## Selected excerpt

>>>

Eileen Oni, a doctoral student in Rutgers' Cell and Developmental Biology Graduate Program, conducts laboratory research supported by a grant to a large consortium of scientists who are identifying genetic risk factors for alcoholism. Along with that demanding work and the daunting schedule of a grad student in a challenging discipline, Eileen has elected to participate in Rutgers’ iJOBS program, an innovative effort to help biomedical scientists prepare for careers beyond the traditional academic track.
A native and resident of South Brunswick and 2010 graduate of Rowan University, Eileen first came to Rutgers in 2009 through RiSE, a summer program for high-achieving college undergraduates from groups under-represented in the sciences. That's when she first began working in a lab run by Ronald Hart, professor of cell biology and neuroscience, who is currently Eileen's thesis advisor.
“Eileen is one of the hardest-working, most committed graduate students I’ve ever met,” Hart says. “In her current research, she’s taken cells from a repository with selected genetic variants, made stem cells, and is now making neural precursor cells and neurons to study the impact of fetal alcohol exposure compounded with alcohol risk genes on brain development.”

<<<

## Questions to answer
- 1) Translate this sentence from the Eileen Oni profile into Spanish: "That's when she first began working in a lab run by Ronald Hart, professor of cell biology and neuroscience, who is currently Eileen's thesis advisor."
- 2) Print the Eileen Oni profile from "Eileen Oni, a" to "traditional academic track." word for word.
- 3) Write the next part of the Eileen Oni profile, picking up after its final sentence.
These rows were taken from a separate source.

[Stored data]
>>>

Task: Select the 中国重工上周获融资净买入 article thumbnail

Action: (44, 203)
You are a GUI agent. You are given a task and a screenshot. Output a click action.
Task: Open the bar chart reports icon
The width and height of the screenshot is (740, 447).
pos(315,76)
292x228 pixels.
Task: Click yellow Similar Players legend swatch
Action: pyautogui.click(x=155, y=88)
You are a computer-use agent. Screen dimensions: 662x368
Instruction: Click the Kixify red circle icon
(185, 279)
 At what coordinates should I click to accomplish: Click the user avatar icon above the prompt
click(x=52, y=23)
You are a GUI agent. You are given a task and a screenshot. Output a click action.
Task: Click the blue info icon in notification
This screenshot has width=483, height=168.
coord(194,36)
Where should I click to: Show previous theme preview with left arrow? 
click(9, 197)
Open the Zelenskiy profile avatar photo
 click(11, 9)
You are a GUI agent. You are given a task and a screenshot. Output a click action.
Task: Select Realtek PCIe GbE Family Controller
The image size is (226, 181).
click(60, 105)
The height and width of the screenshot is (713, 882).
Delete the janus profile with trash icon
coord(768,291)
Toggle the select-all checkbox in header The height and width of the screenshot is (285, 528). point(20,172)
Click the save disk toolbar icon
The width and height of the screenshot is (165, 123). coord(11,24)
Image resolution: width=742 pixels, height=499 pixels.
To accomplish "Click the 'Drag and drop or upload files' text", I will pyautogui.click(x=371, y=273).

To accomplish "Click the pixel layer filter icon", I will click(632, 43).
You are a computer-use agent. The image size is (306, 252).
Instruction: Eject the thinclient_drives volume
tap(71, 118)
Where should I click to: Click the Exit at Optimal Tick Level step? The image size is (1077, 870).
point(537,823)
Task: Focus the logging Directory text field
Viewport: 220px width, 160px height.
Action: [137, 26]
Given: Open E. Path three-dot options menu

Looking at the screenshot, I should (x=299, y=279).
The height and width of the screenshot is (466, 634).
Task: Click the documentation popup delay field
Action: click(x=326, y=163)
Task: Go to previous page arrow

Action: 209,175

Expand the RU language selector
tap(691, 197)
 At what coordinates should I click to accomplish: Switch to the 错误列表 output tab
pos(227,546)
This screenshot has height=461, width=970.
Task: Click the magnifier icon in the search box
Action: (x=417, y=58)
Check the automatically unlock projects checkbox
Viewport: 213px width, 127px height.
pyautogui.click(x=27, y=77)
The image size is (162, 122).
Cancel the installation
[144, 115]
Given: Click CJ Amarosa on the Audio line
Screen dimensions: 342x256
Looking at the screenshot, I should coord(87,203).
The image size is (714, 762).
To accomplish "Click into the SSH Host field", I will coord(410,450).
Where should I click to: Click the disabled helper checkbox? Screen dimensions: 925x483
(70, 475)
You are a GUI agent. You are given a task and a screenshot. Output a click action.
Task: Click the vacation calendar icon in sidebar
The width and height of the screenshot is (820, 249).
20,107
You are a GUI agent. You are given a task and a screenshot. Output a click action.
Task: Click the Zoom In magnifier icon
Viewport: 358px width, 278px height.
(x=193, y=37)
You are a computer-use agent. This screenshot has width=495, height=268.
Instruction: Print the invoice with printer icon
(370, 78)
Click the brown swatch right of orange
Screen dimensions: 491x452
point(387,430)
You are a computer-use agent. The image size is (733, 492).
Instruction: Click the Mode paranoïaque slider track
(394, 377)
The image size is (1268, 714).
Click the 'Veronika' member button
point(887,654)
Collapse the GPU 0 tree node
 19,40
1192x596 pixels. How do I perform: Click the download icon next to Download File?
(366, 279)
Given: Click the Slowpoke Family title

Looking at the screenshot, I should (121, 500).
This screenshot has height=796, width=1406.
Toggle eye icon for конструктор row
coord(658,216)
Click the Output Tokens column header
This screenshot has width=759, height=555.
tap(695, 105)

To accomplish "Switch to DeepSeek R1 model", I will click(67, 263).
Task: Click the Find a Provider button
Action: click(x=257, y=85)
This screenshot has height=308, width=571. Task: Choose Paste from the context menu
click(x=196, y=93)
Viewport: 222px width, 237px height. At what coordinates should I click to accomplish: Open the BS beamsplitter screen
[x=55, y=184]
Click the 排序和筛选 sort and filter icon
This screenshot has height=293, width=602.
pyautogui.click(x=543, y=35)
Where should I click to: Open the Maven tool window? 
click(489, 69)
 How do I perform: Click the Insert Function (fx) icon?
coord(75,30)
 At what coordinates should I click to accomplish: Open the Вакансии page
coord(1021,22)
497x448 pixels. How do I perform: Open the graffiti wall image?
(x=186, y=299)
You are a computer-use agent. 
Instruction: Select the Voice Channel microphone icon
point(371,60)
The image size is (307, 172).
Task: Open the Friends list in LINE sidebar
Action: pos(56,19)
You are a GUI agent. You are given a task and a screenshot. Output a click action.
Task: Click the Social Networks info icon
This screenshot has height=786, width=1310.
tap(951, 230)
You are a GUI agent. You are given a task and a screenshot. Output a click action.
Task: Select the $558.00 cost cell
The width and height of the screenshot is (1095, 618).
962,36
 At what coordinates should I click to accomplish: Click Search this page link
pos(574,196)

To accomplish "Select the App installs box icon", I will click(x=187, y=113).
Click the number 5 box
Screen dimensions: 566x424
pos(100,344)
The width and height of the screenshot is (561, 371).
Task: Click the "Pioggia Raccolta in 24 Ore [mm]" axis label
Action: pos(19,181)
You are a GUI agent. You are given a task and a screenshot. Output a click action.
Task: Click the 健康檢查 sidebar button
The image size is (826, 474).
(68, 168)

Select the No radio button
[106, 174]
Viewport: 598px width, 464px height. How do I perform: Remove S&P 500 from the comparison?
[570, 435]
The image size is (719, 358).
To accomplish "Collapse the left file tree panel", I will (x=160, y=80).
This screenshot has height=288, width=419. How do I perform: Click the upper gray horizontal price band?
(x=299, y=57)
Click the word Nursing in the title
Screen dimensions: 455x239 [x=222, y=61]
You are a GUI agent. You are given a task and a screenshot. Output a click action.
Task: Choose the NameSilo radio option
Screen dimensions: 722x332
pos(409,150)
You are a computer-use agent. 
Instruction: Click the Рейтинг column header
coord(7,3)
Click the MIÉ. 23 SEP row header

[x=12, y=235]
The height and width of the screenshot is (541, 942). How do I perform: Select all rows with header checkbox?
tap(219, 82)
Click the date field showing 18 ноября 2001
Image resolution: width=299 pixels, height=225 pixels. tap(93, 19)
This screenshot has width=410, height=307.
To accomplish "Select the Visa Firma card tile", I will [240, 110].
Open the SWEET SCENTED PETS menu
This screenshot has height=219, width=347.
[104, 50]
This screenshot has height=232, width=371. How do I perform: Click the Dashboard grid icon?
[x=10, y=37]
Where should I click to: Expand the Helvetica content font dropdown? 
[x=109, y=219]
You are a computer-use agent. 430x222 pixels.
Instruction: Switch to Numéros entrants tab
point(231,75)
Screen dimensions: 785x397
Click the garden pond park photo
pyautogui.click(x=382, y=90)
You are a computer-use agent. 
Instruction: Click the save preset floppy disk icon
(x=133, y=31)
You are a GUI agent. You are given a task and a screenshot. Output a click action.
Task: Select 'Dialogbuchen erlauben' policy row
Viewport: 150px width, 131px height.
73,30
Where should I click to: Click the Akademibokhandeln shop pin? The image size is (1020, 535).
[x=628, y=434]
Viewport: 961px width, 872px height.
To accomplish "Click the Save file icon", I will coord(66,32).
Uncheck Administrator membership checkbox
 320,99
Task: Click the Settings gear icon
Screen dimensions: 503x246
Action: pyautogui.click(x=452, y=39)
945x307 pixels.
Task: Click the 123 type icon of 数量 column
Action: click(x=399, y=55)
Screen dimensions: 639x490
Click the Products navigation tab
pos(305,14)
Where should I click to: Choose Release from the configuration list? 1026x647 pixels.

<<<

## Exercise answers
- 1) Fue entonces cuando empezó a trabajar en un laboratorio dirigido por Ronald Hart, profesor de biología celular y neurociencia, quien actualmente es el director de tesis de Eileen.

- 2)
Eileen Oni, a doctoral student in Rutgers' Cell and Developmental Biology Graduate Program, conducts laboratory research supported by a grant to a large consortium of scientists who are identifying genetic risk factors for alcoholism. Along with that demanding work and the daunting schedule of a grad student in a challenging discipline, Eileen has elected to participate in Rutgers’ iJOBS program, an innovative effort to help biomedical scientists prepare for careers beyond the traditional academic track.

- 3)
On top of this challenging and important project, Hart said, Eileen is fully committed to developing a career in science policy through iJOBS, which was launched in 2015 with a $2 million grant from the NIH. She is now in the program’s second phase and has chosen the science and health policy track. Her iJOBS mentor is Mary Ditri, director of professional practice with the New Jersey Hospital Association. Eileen is shadowing U.S. Rep. Leonard Lance, who works closely with the pharmaceutical industry and biotechs in New Jersey. Eileen plans to visit Washington, D.C., soon to get a firsthand look at how science-related federal agencies operate, particularly the FDA and CDC.
The iJOBS program, Eileen says, provides an opportunity to “learn the business of science, some basics about industry, and skills that graduate students don’t typically get in an academic program. It opens up people’s eyes to being more professional and the power of networking. This program is something most students need, whether they are planning an academic career or they intend to work in industry or policy.”
Professor Hart adds, “The synergy of programs such as iJOBS with our highly competitive graduate programs means that Rutgers will produce highly effective science professionals in a host of new fields.”